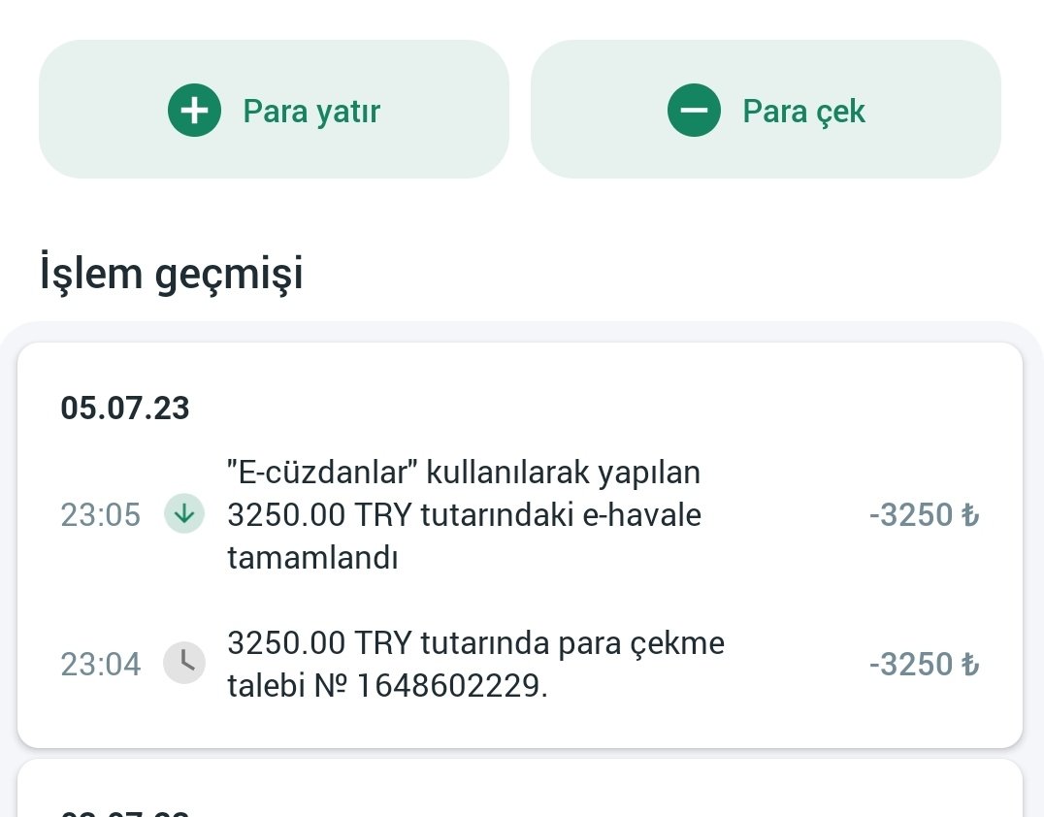Image resolution: width=1044 pixels, height=817 pixels.
Task: Select the 23:05 transaction timestamp
Action: (x=101, y=514)
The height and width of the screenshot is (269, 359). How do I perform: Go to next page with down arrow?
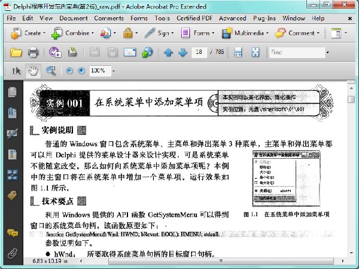(183, 53)
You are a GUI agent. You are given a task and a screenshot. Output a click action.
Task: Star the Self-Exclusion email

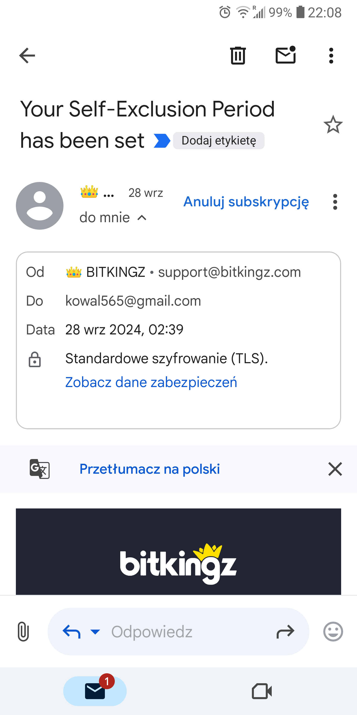click(x=333, y=125)
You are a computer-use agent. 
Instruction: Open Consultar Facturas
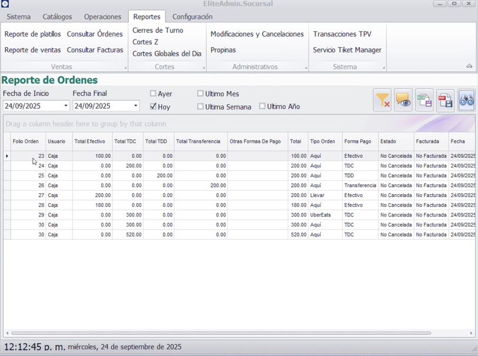95,50
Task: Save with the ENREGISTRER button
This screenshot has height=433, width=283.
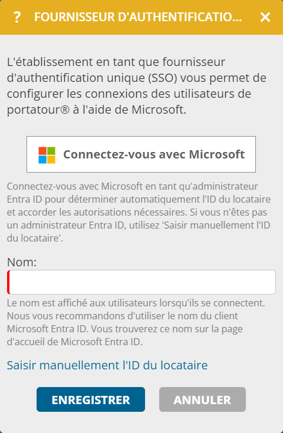Action: 91,399
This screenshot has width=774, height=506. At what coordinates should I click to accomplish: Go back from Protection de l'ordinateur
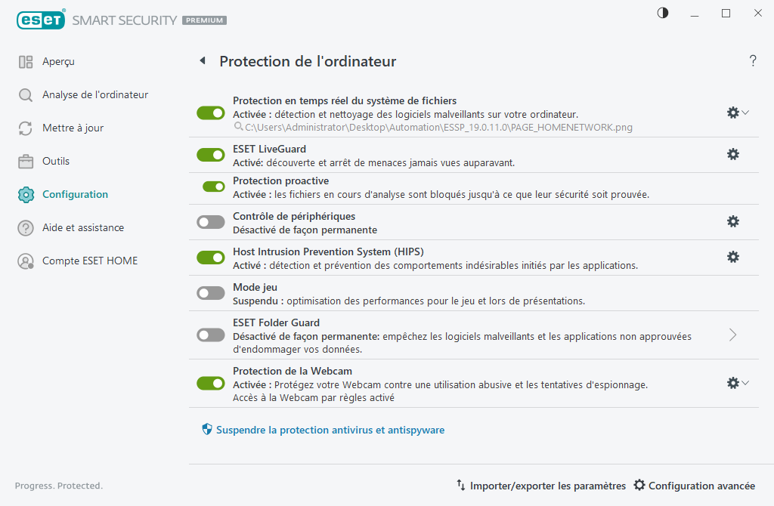[x=202, y=61]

□ □ □ □

Return, exactly and without extra lines, everything from the line with "Instruction: Open Consultar Facturas" through the last line of the material above, both included. Pictures must be dropped.

Instruction: Open Consultar Facturas
95,50
Task: Save with the ENREGISTRER button
This screenshot has height=433, width=283.
Action: 91,399
This screenshot has width=774, height=506. At what coordinates should I click to accomplish: Go back from Protection de l'ordinateur
[x=202, y=61]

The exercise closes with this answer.